Personally, I ignored all the statistics and concentrated on adopting a posittive attitude - it can be beaten - I'm 5 years post-diagnosis in May and doing well. I know it's hard seeing your loved one go through this, I was so concentrated on getting over the cancer that I didn't realise until later how difficult it was for my wife. Stay strong there is light at the end of the tunnel.





My adenocarcinoma was staged as T3N1M0, which means there was minor lymph node involvement. My oncologist told me (because I asked him point blank) that statistically my chances of surviving more than 5 years were better than 50:50, and that they improved exponentially the longer I survived. I refused the offer of regular scans and decided to take my chances. I think we all worry constantly about a recurrence, but it does get better over time. I am now almost 10 years post-op and the chances of the cancer recurring are no worse than for someone whose never had it.

I have to say that one of the shortcomings of the NHS is the lack of adequate psychological help for cancer survivors and their carers.

Good luck.


Firstly the reflux you describe is not normally a sign of cancer recurrence.

David Kirby, who started the OPA 30+ years ago after undergoing this operation, is still alive and enjoying well-deserved retirement and there are many people who are in an equivalent position of having had successful treatment many, many years ago. When treated in its early stages, the statistics for survival can be up in the 85%+ bracket.

I am sorry to say that it is not as simple as something tending to occur at certain points after treatment. There are no guarantees, and in your heads you probably both know that. In the early days one can believe that every twinge is a sign of cancer returning, but after a while one begins to develop more confidence in one's body and its re-arranged 'plumbing'.

Anxiety about recurrence is very natural, as are anxious reactions by spouses and other family members and loved ones who are inevitably caught up in a hectic and traumatic round of hospital appointments and visits, and then working out how to feed him, and so on. There is very little attention given to carers and what they go through because nearly all the attention goes on to the patient. But it is a trauma that you both go through, and there does come a time, quite often around now, when things do catch up with you and you have to try and come to terms, mentally, with everything that you have been through.
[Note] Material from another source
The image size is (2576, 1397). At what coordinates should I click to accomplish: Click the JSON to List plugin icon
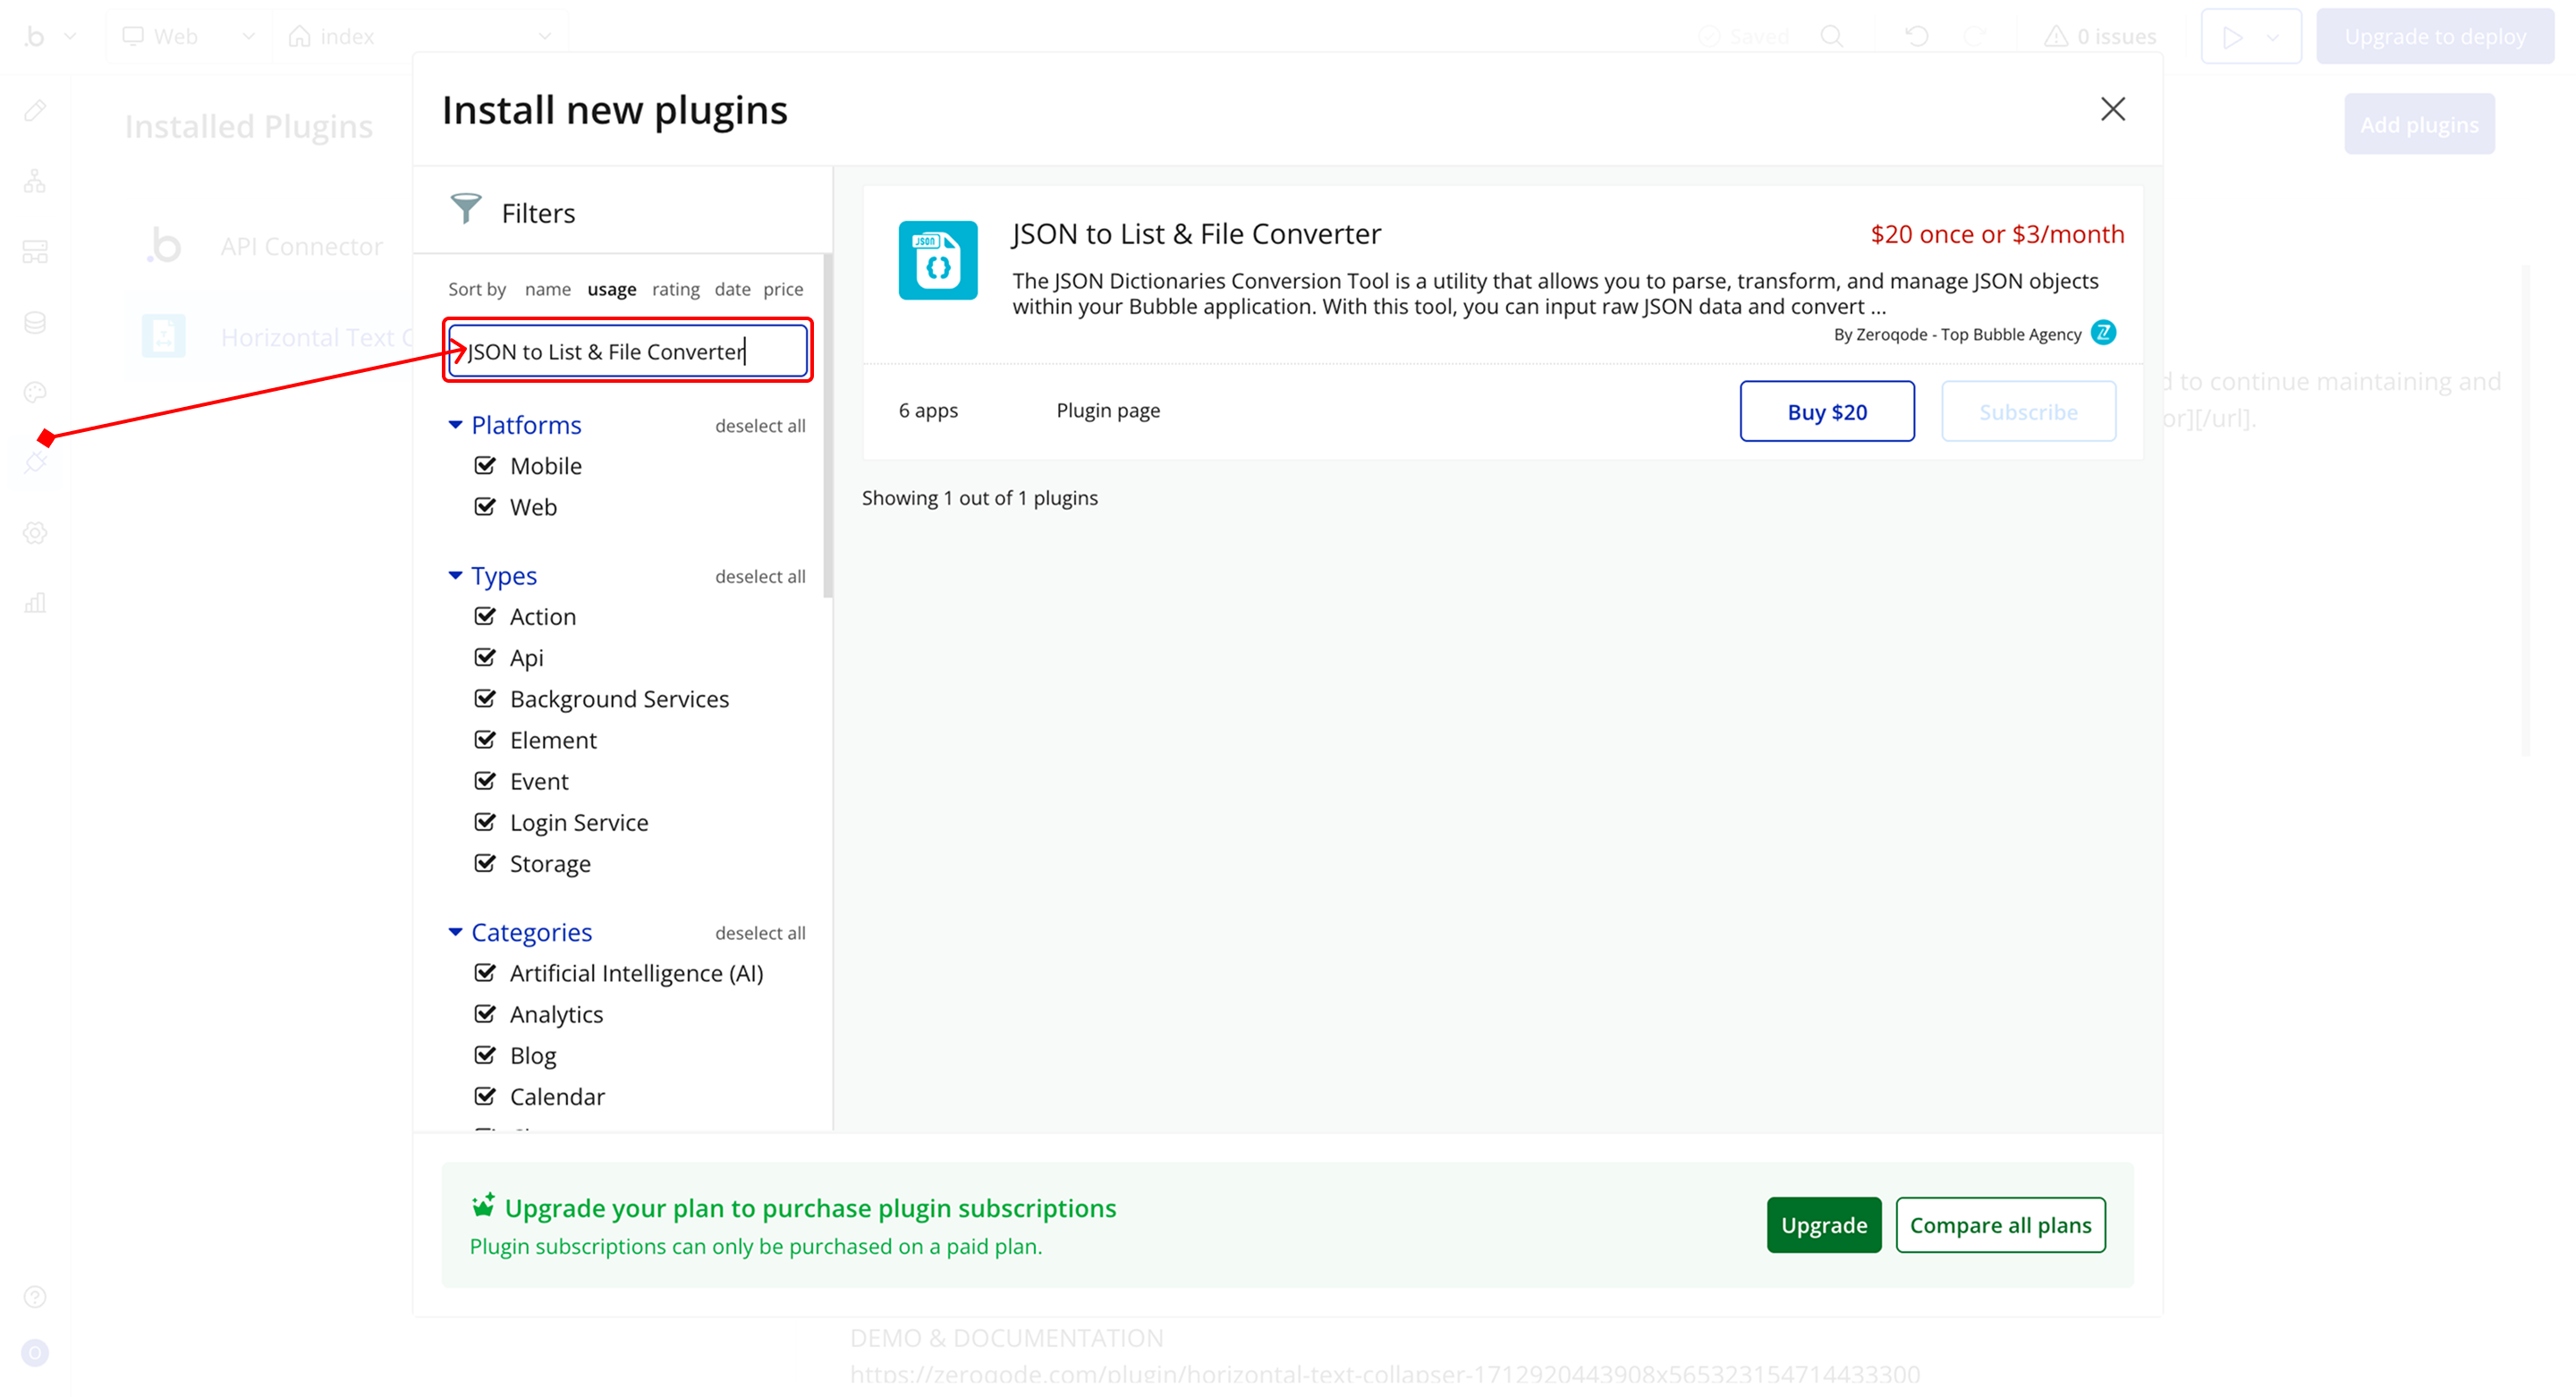pos(937,261)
It is common to have to take some form of medication to help. But it is even more common for people who have had to go through successful cancer treatment to need to go along to a trained counsellor at a Maggie's centre or other cancer support centre where the staff are very familiar with helping people to get through this stage of things. Appreciating life for however long we have it, whether it will be for months or decades, is a very valuable thing, but we sometimes need a bit of help to achieve that when we have been through a bleak and traumatic period. Women quite often go on their own, not least because men quite often seem to deal with things differently, but it is not quite as simple as that.

Dr Peter Harvey wrote a paper called 'Now the Treatment has finished - then what?' which some people find helpful:



I found this article very helpful even though it is almost 8 years since my diagnosis and treatment. It explains so much and there is so much truth in it about recovery I wish I had read it earlier.